# About this task
Use the entries below and reproduce exactly the lines from the one containing "You are a computer-use agent. Screen" down to the one containing "Dismiss overlay with", both of them included.

======== Exercise material ========

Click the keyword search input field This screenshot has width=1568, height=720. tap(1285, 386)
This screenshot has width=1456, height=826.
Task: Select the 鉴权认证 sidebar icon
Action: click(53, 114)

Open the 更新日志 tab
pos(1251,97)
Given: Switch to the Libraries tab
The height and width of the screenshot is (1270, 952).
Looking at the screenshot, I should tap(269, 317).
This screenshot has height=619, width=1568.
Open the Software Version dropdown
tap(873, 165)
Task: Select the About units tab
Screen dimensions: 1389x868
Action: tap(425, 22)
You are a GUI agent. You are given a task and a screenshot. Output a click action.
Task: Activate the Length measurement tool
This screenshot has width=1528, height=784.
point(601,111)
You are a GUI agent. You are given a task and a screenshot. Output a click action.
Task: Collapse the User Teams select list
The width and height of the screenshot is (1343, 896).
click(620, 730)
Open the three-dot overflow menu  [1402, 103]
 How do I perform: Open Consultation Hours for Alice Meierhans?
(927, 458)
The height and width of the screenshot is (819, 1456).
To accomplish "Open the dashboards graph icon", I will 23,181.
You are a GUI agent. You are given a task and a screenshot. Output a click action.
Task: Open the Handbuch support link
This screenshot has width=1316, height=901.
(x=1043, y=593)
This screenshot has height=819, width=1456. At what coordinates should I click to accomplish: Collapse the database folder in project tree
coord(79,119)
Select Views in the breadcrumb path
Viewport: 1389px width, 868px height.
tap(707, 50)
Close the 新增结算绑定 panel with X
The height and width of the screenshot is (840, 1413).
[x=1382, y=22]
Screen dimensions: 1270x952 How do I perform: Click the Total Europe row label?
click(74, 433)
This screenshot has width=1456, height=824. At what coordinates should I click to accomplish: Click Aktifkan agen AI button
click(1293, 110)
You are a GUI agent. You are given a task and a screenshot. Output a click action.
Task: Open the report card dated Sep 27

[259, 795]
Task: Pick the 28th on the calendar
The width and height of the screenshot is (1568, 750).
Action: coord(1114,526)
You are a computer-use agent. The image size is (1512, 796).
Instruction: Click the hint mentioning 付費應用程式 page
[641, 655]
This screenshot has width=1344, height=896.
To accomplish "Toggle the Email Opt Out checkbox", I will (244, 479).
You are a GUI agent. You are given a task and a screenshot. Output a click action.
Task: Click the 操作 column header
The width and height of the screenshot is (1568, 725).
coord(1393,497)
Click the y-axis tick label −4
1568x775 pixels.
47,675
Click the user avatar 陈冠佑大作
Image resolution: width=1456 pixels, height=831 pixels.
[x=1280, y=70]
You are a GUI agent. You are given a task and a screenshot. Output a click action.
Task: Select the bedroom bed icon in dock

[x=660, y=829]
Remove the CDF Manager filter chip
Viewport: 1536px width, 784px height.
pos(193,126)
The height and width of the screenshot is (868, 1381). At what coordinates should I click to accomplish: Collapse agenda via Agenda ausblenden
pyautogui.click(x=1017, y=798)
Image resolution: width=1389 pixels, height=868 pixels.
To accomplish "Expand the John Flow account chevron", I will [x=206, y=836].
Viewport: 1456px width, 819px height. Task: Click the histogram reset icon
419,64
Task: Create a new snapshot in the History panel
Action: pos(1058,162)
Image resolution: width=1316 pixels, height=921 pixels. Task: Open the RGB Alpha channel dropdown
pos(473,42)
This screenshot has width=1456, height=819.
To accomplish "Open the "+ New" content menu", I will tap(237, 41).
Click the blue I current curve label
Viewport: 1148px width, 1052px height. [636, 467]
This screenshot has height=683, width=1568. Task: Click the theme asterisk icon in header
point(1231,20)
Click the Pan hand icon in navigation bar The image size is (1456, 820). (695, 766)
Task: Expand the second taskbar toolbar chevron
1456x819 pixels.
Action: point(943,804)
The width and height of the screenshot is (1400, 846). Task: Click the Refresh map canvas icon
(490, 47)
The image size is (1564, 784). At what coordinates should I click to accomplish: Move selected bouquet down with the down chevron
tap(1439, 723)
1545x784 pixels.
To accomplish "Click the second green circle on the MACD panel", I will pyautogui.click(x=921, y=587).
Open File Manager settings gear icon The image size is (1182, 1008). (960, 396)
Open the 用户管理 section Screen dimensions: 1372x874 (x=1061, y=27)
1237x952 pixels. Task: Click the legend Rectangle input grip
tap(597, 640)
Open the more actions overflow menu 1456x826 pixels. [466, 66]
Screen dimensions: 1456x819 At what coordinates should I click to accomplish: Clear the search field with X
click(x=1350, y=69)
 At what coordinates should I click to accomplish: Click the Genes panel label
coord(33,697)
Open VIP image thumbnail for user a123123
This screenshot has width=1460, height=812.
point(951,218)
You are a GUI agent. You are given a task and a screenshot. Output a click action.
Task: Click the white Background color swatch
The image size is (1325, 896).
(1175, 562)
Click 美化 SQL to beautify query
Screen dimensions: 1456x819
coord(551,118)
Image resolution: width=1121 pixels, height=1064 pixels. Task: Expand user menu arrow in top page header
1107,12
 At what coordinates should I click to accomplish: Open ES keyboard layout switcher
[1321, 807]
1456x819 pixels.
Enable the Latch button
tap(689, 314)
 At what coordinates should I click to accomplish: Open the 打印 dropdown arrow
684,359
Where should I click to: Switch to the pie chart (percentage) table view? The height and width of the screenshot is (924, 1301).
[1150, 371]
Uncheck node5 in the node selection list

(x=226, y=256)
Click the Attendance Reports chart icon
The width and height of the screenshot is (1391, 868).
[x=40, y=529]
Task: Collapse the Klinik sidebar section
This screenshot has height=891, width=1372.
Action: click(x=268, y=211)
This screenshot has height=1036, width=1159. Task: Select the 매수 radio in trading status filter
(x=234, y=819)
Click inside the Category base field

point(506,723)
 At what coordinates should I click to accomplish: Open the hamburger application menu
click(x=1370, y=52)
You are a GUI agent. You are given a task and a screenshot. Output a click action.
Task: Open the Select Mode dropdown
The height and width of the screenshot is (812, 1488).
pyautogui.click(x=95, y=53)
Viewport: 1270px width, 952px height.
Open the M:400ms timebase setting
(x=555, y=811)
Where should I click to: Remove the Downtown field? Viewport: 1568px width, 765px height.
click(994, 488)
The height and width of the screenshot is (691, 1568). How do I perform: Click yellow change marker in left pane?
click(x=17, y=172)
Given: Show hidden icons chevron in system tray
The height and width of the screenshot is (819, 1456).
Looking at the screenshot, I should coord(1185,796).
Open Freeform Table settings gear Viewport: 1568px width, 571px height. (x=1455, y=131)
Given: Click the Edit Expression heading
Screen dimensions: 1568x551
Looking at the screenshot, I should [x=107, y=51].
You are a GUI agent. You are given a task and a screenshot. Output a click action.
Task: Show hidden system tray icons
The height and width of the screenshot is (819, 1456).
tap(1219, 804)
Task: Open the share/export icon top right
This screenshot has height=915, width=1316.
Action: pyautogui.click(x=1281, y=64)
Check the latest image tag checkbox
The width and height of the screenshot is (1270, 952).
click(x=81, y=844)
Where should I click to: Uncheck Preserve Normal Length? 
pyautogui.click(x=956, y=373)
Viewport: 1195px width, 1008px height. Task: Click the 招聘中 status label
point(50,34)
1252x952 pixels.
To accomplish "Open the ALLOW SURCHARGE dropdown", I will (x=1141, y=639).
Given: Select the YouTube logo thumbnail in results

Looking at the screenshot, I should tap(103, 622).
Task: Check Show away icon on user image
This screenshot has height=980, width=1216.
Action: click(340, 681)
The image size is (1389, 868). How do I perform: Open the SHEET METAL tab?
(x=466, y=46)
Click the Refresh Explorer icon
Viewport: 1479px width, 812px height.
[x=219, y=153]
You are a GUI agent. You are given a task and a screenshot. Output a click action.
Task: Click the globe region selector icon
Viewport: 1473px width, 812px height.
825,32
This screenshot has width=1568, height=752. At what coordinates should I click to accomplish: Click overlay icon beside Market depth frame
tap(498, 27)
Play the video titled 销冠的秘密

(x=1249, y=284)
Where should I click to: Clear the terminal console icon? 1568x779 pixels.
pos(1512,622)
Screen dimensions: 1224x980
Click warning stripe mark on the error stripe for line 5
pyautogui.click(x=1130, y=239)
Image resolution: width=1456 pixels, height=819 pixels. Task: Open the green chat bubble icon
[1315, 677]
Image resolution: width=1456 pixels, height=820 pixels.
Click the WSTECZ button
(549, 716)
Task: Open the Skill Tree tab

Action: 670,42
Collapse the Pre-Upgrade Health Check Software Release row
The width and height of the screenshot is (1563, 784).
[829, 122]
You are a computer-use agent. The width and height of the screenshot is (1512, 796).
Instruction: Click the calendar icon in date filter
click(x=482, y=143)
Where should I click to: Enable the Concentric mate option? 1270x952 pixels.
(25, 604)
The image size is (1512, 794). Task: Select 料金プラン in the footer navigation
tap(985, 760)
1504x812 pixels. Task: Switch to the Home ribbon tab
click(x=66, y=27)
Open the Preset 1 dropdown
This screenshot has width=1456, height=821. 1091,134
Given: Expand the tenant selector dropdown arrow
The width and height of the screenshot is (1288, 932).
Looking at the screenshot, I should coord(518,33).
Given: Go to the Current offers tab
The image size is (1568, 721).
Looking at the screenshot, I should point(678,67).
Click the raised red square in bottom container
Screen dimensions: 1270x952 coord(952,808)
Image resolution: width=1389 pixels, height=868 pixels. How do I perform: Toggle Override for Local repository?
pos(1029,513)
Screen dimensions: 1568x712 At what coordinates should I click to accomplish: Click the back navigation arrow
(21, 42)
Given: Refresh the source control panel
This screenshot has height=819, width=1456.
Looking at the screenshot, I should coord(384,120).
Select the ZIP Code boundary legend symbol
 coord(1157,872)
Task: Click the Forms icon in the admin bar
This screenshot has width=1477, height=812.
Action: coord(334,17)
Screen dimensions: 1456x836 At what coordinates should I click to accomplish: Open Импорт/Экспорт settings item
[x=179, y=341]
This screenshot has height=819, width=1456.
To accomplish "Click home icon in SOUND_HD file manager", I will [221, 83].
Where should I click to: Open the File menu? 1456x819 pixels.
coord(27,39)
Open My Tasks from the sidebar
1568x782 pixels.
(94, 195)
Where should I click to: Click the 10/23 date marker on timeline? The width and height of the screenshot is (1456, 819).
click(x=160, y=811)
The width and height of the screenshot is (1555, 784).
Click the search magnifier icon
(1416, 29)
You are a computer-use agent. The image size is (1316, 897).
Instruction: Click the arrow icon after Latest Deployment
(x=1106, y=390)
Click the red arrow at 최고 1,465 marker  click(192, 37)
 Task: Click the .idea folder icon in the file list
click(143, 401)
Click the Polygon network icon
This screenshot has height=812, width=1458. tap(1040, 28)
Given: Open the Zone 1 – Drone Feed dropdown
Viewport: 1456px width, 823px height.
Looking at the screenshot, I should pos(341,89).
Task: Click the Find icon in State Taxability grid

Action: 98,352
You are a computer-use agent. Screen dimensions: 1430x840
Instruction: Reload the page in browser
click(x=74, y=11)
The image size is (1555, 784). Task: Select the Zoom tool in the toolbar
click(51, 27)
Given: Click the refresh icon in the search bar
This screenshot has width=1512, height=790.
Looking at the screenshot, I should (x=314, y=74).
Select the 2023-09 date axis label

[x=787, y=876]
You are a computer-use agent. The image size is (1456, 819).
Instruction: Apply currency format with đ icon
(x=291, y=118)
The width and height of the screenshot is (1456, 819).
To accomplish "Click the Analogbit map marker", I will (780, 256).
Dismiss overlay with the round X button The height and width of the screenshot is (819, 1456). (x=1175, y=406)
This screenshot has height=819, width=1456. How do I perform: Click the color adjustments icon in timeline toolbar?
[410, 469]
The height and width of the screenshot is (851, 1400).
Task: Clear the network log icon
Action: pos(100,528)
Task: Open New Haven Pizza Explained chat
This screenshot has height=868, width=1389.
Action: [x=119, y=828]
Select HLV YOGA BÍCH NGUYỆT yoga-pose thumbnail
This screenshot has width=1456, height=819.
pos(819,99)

========

# Answer section
You are a computer-use agent. Screen dimensions: 1430x840
Instruction: Reload the page in browser
click(x=74, y=11)
The image size is (1555, 784). Task: Select the Zoom tool in the toolbar
click(51, 27)
Given: Click the refresh icon in the search bar
This screenshot has width=1512, height=790.
Looking at the screenshot, I should (x=314, y=74).
Select the 2023-09 date axis label

[x=787, y=876]
You are a computer-use agent. The image size is (1456, 819).
Instruction: Apply currency format with đ icon
(x=291, y=118)
The width and height of the screenshot is (1456, 819).
To accomplish "Click the Analogbit map marker", I will (780, 256).
Dismiss overlay with the round X button The height and width of the screenshot is (819, 1456). (x=1175, y=406)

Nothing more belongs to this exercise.